Here is where we get to the heart of the question. The scientific method has no interest in belief. What you believe is of interest only from an autobiographical viewpoint. Scientists (1) regard a phenomenon they would like to explain, (2) suggest a hypothesis to explain it, and (3) devise an experiment to test their hypothesis.

There’s a subtlety here that cannot be overlooked, especially in the context of his comments on belief — doing good science is not just about gathering evidence that supports your hypothesis. A good hypothesis makes specific predictions about what is to be found, and what is not to be found. A good experiment will eliminate competing hypotheses as well as confirming the one in question, leaving only one valid explanation … if the data are as expected. If you don’t get that result, then you have falsified the hypothesis, and it needs to be modified or discarded.

If all evidence can be viewed as supporting your hypothesis, then you aren’t doing science at all.

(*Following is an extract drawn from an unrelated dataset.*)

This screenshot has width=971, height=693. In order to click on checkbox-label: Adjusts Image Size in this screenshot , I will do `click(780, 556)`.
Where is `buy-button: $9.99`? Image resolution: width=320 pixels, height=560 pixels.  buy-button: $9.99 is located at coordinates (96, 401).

In discussing the Higgs, Ebert quotes Lawrence Krauss

Krauss continues: “…if there exists an otherwise invisible background field permeating all of space, then the particles that convey some force like electromagnetism can interact with this field and effectively encounter resistance to their motion and slow down, like a swimmer moving through molasses. As a result, these particles can behave as if they are heavy, as if they have a mass.”

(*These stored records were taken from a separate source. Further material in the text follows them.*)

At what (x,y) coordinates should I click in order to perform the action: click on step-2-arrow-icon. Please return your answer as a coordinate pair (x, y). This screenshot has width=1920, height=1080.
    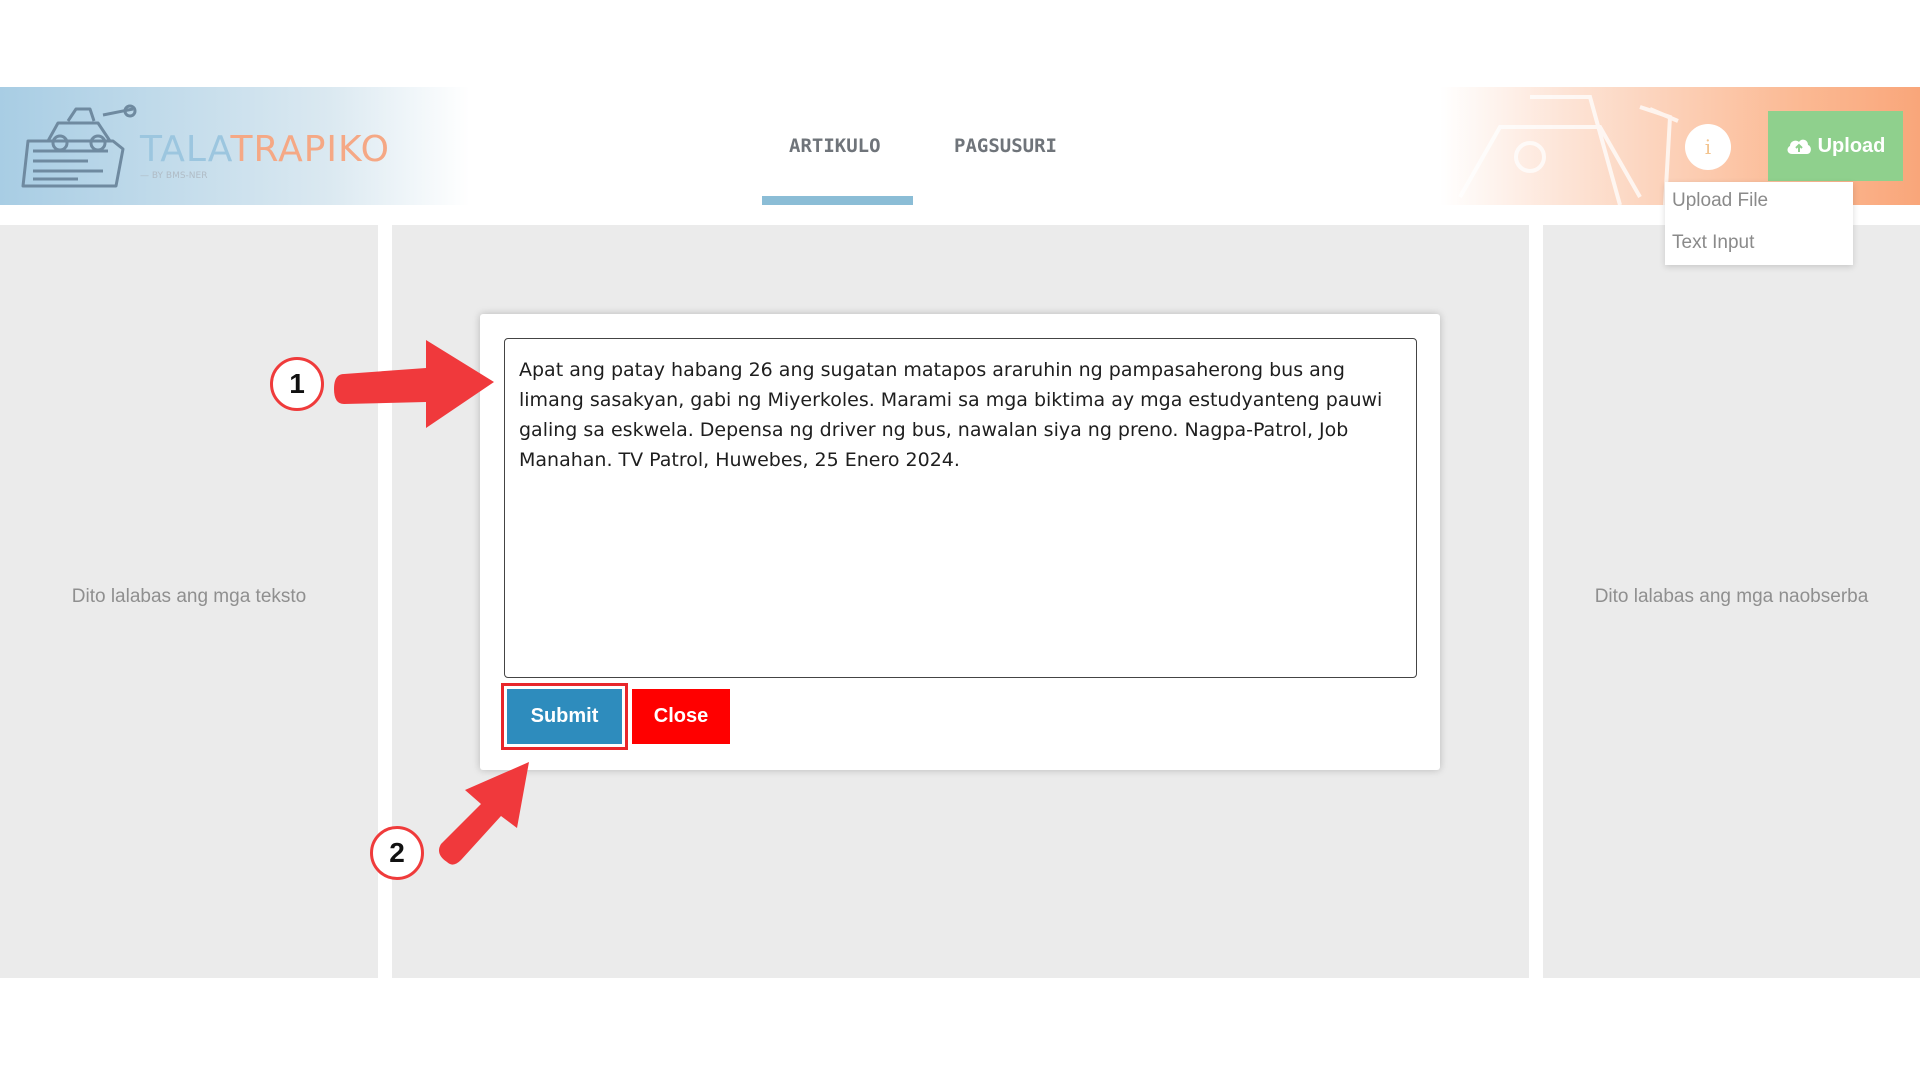
    Looking at the image, I should click on (484, 814).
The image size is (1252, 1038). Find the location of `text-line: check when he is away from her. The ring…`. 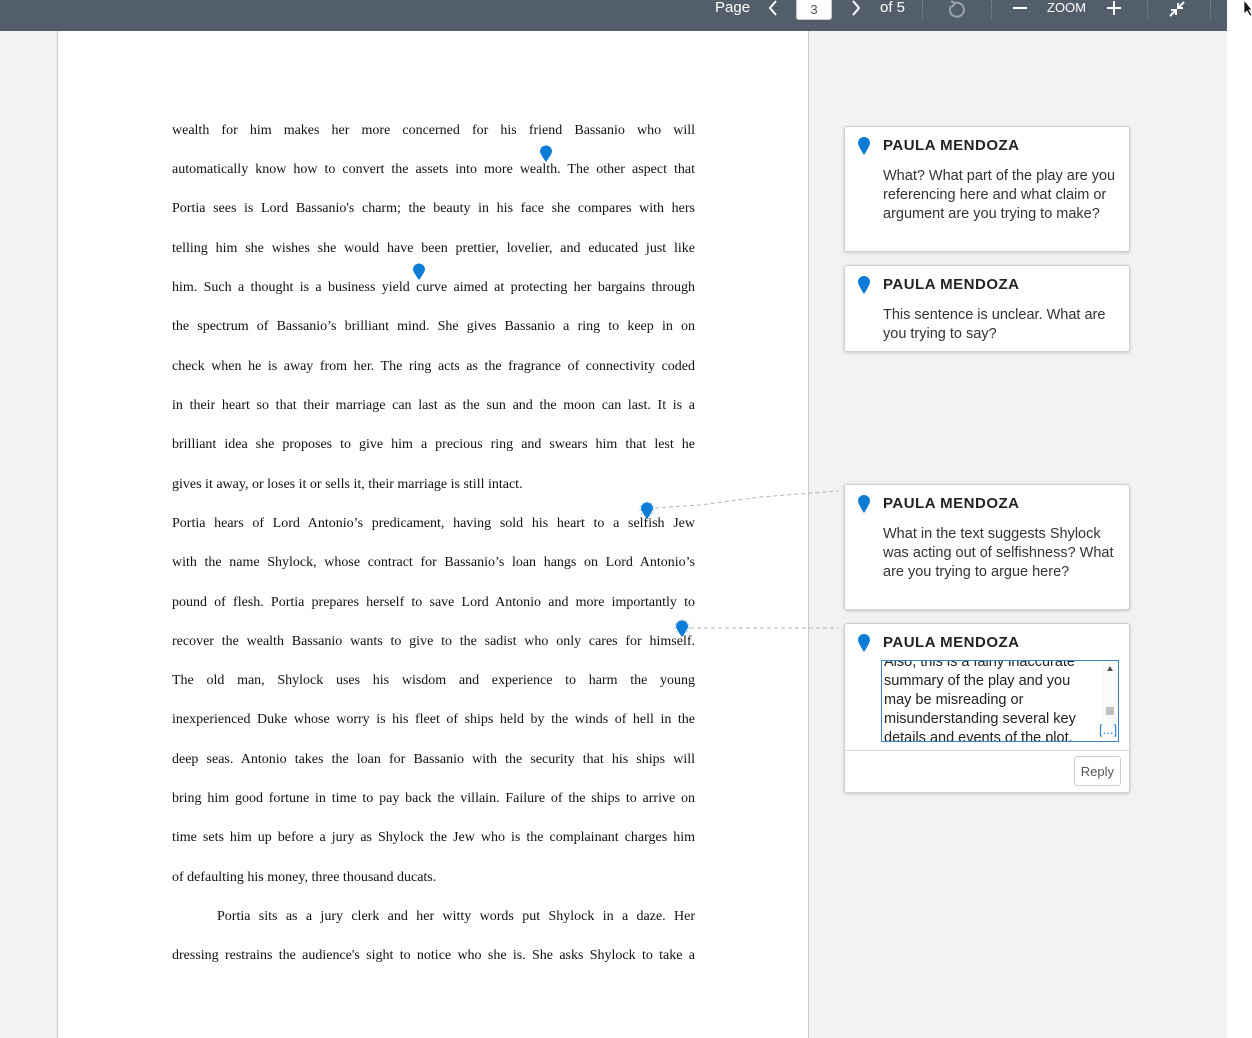

text-line: check when he is away from her. The ring… is located at coordinates (434, 366).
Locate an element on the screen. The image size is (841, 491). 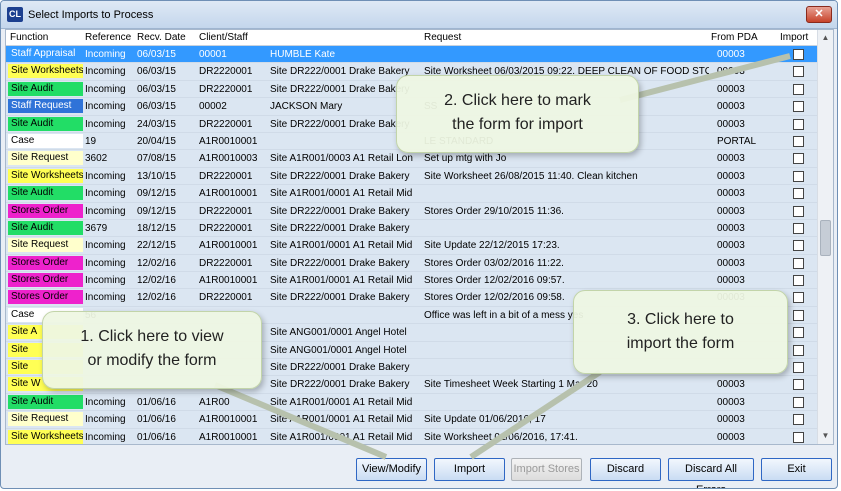
scrollbar-thumb is located at coordinates (826, 238).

I have heard this explanation before, and it sounded like the aether had been resurrected — but I also know that the theory is going to be consistent with relativity, so there can’t be any way you can use the Higgs field as a frame of reference. So you are never at rest with respect to the Higgs field. If the effect is truly from motion through the field, you couldn’t be, because then you would have no mass, and would move at c. But that conundrum is as almost far as my understanding goes; I have a tenuous grasp of the symmetry arguments but don’t ask me to explain them.

1 Comment so far

  1. Uncle Al on July 12th, 2012

    “symmetry arguments ” Physics assumes vacuum symmetries measured by massless boson photons to 14 significant figures are identical toward fermionic matter. Furies of parity violations appear, demanding hierarchies of manually inserted symmetry breakings.

    The vacuum is trace chiral anisotropic toward fermionic matter. 45 years of SUSY; string theory, and quantum gravitation are founding postulate defective. The galactic Tully-Fisher relation, arxiv:/astro-ph/0509305 Fig. 4, requires “dark matter.” Trace vacuum anisotropy plus Noether’s theorems allow trace non-conservation of angular momentum, MOND’s 1.2×10^(−10) m/sec^2 Milgrom acceleration, ending dark matter.

    Opposite shoes fit with trace different energies into trace chiral vacuum. They vacuum free fall along trace non-identical minimum action trajectories, violating the Equivalence Principle. Eötvös experiments are 5×10^(-14) difference/average sensitive. Crystallography’s opposite shoes are chemically and macroscopically identical single crystal test masses in enantiomorphic space groups: P3(1)21 versus P3(2)21 alpha-quartz or P3(1) versus P3(2) gamma-glycine.

    http://www.mazepath.com/uncleal/erotor1.jpg
    Test spacetime geometry with orthogonal atomic mass distribution geometries. The worst it can do is succeed – explaining everything.